So, well… anyway, I wrote a spec for packing a Python interpreter into a wheel-like package called a “pybi” (PYthon BInary) suitable for uploading to PyPI.
But I wasn’t sure if it was possible to build them, so then I built them for all major platforms and all recent Python releases and put them up on a CDN so everyone can download them if they want.
But then there’s the pip install python
problem. So I wrote a python installer and package manager in Rust.
Current status
A lot of you have probably seen bits and pieces of this; I’ve been poking away at it slowly for a few years. But last night I finished support for installing packages from sdists (PEP 517)[1], and that was the last major core packaging feature, so I think it’s time to make it more public and get more feedback. Also this gives me way more confidence that the pybi format is workable, since it’s working.
If you want to try it out for yourself, I currently have a simple demo program, and it should drop you into a Python REPL with several packages installed. (In theory this should work on Linux/macOS/Windows, but I’ve mostly tested on Linux. It requires a rust install, but doesn’t require Python.)
$ git clone git@github.com:njsmith/posy
$ cd posy
$ cargo run
Try import numpy
, subprocess.run(["black", "--version"])
, print(sys.path)
to peak behind the curtain.
More interesting is the code that does it; here’s the main demo code:
let db = package_db::PackageDB::new(
&vec![
Url::parse("https://pybi.vorpus.org")?,
Url::parse("https://pypi.org/simple/")?,
],
PROJECT_DIRS.cache_dir(),
// PackageDB needs a place to install packages, in case it has to build some
// sdists. Using a shared env_forest is efficient, because it means different
// builds can share the same package installs.
&env_forest,
// This is the temporary directory we use for sdist builds.
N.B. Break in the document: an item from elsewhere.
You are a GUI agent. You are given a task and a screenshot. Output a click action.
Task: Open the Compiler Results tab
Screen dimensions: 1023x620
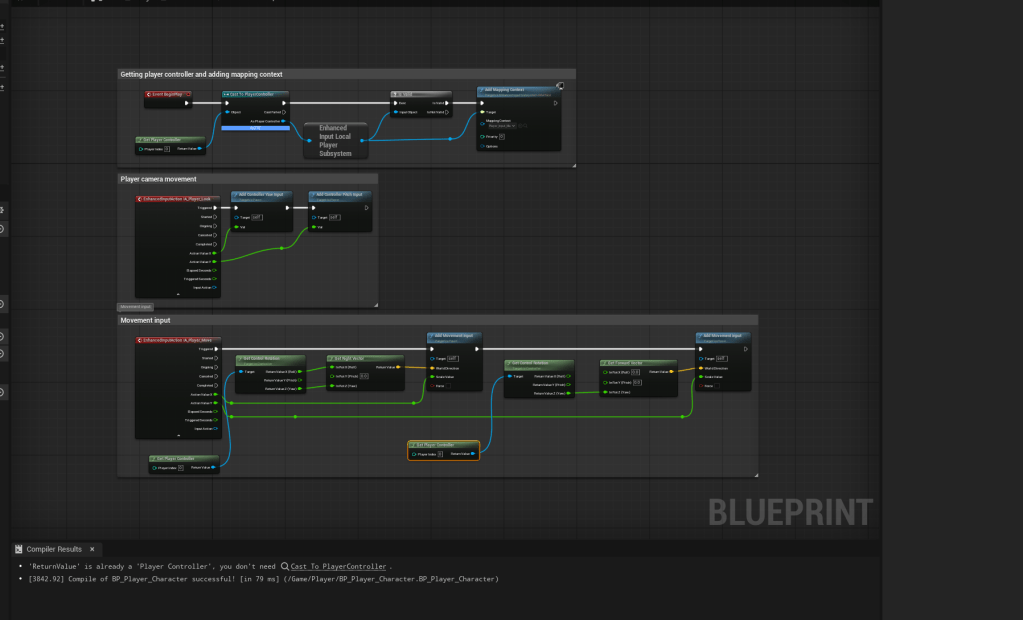[x=53, y=549]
It's also a
// content-addressed store, so if we want to build the same package twice (e.g.
// first to get metadata, and then to get a wheel), we can re-use the same build
// directory.
&build_store,
)?;
// We can resolve and install for arbitrary platforms. But for this demo we'll just
// use the platform of the machine we're running on. Or platforms, in case it
// supports several (e.g. macOS arm64+x86_64, Windows 32bit+64bit, Linux
// manylinux+musllinux, etc.).
let platforms = PybiPlatform::native_platforms()?;
// A "brief" is a user-level description of a desired environment.
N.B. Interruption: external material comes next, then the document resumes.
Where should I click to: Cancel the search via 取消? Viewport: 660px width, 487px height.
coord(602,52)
// https://en.wikipedia.org/wiki/Brief_(architecture)
let brief = Brief {
// "cpython_unofficial" is the package name I used for my test pybis at
// pybi.vorpus.org. We restrict to 3.10 or earlier because peewee upstream is
// broken on 3.11 (it attempts to use the now-private longintrepr.h)
python: "cpython_unofficial >= 3, < 3.11".try_into().unwrap(),
requirements: vec![
// Simple pure-Python package with some dependencies
"trio".try_into().unwrap(),
// Package with binary wheels
"numpy".try_into().unwrap(),
// Package with entrypoint scripts
"black".try_into().unwrap(),
// Package with no wheels, only sdist
"peewee".try_into().unwrap(),
],
allow_pre: AllowPre::Some(HashSet::new()),
};
// A "blueprint" is a set of fully-resolved package pins describing an environment,
// like a lock-file.
let blueprint = brief.resolve(&db, &platforms, None, &[])?;
// And an "env" of course is an installed environment.
let env = env_forest.get_env(&db, &blueprint, &platforms, &[])?;
let mut cmd = std::process::Command::new("python");
// env.env_vars() gives us the magic environment variables needed to run a command
// in our new environment.
cmd.envs(env.env_vars()?);
The code is new and unpolished and unoptimized; it certainly has bugs and missing features. It needs better reporting, the resolver needs better heuristics and better explanations for failures, and of course there’s no end-user CLI here. And there are nowhere near enough tests. But! It does have from-scratch, pure-Rust implementations of ~all the packaging PEPs: the PyPI simple API, fetching caching and unpacking wheels and sdists, parsers for METADATA and entry_points.txt, requirements, environment markers, invoking arbitrary build backends, platform tags, a full-fledged resolver (using pubgrub), etc. etc. The demo’s not much, but everything it does is real – no cheating.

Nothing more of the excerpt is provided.